Algo Bueno (which translates as something good) boasts a menu inspired by the partners’ shared, and individual experiences, built on a mix, and sometimes a blend, of Mexican and Latin American traditions. But whereas their little food counter was effectively hidden away, Loya and Rodriguez’s food truck is wide out in the open, with easy parking and only the threat of occasional rain to dampen their ambitions. They secured an empty lot, a block off Third Avenue, just across from Memorial Park, at Madrona Street (354 Church Ave., Chula Vista).
They laid out some turf, framed it with hay bales, and brought in a mix of picnic tables and shaded patio seating. There are lawn games, including corn hole and giant jenga, and a growing series of murals painted by local schoolkids. In the center of the lot is Algo Bueno, their trailer kitchen, fronted by what temporarily served as that coffee and burrito stand. The menu they offer is small, but a lot more robust and interesting than those lean days.
I turned up on a lazy Saturday afternoon, and found myself forced to choose among the standout dishes of several American nations. Should I try the chicken arepa ($12), a style of Colombian hot sandwich made on a bread of corn flour? Or go for a unique take on Mexican food, with chicken mole, served not as a plate, but atop a pile of nachos ($13)?
First, I chose to go with Algo Bueno’s other top selling dish. A Cubano sandwich is typically a ham and cheese melt, with pickles and mustard. This one’s a dressed up version, incorporating pulled pork and the Italian cured pork, capicola, made on a pressed telera (Mexico’s answer to French bread roll).

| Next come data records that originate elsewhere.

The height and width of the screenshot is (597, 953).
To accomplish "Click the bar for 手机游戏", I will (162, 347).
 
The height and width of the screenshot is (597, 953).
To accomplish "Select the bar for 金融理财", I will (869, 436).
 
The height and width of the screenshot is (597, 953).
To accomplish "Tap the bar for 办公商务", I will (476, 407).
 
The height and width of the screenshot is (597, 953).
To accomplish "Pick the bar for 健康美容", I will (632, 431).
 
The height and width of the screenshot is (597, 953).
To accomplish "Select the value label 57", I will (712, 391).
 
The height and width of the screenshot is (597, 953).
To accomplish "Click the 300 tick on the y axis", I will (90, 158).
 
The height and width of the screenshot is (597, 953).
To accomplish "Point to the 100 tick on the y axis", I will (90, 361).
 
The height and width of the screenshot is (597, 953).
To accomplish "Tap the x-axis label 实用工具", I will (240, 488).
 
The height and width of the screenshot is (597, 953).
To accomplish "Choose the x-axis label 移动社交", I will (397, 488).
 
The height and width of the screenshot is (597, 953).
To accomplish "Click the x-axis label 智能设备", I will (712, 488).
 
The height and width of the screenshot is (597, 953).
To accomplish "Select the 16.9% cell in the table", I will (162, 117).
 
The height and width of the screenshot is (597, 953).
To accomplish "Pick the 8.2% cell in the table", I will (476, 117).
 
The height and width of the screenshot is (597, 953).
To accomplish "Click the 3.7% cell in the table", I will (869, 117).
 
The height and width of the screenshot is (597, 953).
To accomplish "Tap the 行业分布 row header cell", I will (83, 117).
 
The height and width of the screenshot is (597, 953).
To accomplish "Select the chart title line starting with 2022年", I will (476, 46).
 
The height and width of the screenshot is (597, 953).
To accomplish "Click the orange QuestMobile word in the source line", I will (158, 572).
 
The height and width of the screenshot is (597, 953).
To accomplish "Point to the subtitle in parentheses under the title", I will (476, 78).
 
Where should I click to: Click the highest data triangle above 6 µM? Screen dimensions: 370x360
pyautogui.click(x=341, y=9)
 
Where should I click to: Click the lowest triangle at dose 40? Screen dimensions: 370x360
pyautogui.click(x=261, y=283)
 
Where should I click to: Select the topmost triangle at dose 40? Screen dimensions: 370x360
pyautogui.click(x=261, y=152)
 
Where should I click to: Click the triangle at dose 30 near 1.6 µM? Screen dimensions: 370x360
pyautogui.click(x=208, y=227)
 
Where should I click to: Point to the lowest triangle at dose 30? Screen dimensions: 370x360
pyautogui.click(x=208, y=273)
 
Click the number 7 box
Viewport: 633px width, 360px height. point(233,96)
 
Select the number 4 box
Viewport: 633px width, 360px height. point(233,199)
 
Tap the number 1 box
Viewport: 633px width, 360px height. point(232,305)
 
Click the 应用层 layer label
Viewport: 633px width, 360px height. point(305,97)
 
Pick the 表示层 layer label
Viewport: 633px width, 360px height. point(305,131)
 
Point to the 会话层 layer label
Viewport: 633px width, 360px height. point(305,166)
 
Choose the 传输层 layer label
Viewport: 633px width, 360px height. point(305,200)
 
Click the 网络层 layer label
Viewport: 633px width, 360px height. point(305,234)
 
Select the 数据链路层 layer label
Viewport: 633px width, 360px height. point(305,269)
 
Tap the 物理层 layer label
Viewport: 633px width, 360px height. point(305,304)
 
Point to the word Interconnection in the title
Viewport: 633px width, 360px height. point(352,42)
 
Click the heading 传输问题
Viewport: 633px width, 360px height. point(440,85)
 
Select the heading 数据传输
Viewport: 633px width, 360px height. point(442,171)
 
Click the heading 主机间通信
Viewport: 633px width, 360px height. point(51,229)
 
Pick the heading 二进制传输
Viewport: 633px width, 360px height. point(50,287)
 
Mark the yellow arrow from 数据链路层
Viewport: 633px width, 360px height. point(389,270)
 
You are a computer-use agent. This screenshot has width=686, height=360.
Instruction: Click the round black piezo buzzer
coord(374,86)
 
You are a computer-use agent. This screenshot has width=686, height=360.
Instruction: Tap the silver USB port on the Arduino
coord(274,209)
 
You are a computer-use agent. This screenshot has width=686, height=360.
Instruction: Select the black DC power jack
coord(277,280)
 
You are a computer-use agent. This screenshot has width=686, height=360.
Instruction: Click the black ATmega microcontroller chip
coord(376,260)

Tasty as it was, it had competition from the daily special: a Peruvian-style ceviche made with local rockfish. It’s dressed with jicama, avocado, black sesame seeds, and microgreens, but the fresh catch drives this dish. Where it obviously stands out, though, is instead of the usual corn tostada, these guys serve ceviche with Caribbean-style tostones. These are fried plantains, which are pressed into the same round disc shape, and just as crunchy. They’re starchy, not sweet, and presented a novel-to-me way to enjoy a stellar ceviche.
Open Wednesday to Sunday, Algo Bueno can probably make a go at this as just one truck, holding it down with tasty meals a few blocks from the brewery scene of Third Avenue. But there’s room for more, so Loya and Rodriguez are billing the lot as Mercado Zona Libre (or "free market zone") and hoping to attract other trucks, and create the sort of momentum seen in Tijuana, for example, by the Telefónica Gastro Park. Something like that could take time to develop, but I get the sense, if these two were likely to back down from a challenge, they wouldn’t have made it this far.